On Tue, Sep 3, 2013 at 9:13 AM, Tom Lane <t...@sss.pgh.pa.us> wrote:
> Andres Freund <and...@2ndquadrant.com> writes:
>> On 2013-09-03 08:59:53 -0500, Merlin Moncure wrote:
>>> While playing around with Andres's trick, I noticed that it works but
>>> will not match against operators taking "any" although those will
>>> match with explicit schema declaration (FWICT it goes through the
>>> search_path trying to explicitly match int/int operator then goes
>>> again matches "any").  That's pretty weird:
>
>> Not surprising. We look for the best match for an operator and
>> explicitly matching types will be that. If there were no operator(int,
>> int) your anyelement variant should get called.
>
> Yeah, this has exactly nothing to do with operator precedence.
> Precedence is about which operator binds tighter in cases like "A+B*C".
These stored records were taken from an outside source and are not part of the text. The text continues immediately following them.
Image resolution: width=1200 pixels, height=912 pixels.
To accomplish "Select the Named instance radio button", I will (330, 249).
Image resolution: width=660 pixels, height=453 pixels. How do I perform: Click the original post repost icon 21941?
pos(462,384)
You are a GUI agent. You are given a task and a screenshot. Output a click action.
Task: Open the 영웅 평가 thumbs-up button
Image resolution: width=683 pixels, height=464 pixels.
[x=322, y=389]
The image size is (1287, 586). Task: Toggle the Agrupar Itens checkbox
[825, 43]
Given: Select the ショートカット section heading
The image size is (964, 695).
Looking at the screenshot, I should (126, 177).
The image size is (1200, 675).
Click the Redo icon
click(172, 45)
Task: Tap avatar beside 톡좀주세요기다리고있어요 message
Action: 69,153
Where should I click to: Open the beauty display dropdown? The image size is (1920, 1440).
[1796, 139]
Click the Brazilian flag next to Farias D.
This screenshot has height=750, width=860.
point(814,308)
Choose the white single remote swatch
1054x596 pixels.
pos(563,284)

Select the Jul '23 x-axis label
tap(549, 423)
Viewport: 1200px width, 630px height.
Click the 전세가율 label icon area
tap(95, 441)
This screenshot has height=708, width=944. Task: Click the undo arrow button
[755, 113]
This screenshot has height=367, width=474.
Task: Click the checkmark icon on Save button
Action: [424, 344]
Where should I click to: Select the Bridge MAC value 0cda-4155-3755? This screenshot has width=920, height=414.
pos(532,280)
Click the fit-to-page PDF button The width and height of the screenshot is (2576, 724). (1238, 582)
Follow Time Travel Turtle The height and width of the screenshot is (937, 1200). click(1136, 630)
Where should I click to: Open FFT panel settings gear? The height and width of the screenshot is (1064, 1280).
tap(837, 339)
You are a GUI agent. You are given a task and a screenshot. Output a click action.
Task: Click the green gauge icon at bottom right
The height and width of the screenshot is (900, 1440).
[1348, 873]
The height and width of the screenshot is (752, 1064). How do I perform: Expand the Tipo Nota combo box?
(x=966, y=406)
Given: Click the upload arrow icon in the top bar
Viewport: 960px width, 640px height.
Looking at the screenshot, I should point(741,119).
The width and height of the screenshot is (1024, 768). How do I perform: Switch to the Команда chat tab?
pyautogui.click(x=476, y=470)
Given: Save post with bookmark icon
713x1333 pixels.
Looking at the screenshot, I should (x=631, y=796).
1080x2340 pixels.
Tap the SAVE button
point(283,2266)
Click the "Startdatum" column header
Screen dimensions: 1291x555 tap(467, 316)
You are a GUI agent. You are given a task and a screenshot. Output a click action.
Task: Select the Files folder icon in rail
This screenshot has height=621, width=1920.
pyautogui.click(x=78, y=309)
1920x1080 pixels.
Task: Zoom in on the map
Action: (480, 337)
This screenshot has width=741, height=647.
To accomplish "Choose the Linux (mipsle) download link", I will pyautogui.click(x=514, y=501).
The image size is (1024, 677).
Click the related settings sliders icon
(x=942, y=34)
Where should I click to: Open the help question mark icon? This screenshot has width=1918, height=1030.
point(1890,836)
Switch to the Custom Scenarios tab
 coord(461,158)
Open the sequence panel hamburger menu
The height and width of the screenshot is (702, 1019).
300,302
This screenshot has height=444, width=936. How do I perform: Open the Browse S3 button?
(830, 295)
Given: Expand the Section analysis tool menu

That all makes perfect sense -- thanks guys.  For posterity, Andres's trick
worked and did end up saving me some coding after all -- in my case I have
to eval() some externally generated fairly complex expressions in SQL (via
pl/pgsql EXECUTE) in the context of a much larger query.  My de-parsing
code ended up having bugs and it was much easier to tip-toe around the
search_path (via SET LOCAL) and force the modified operator.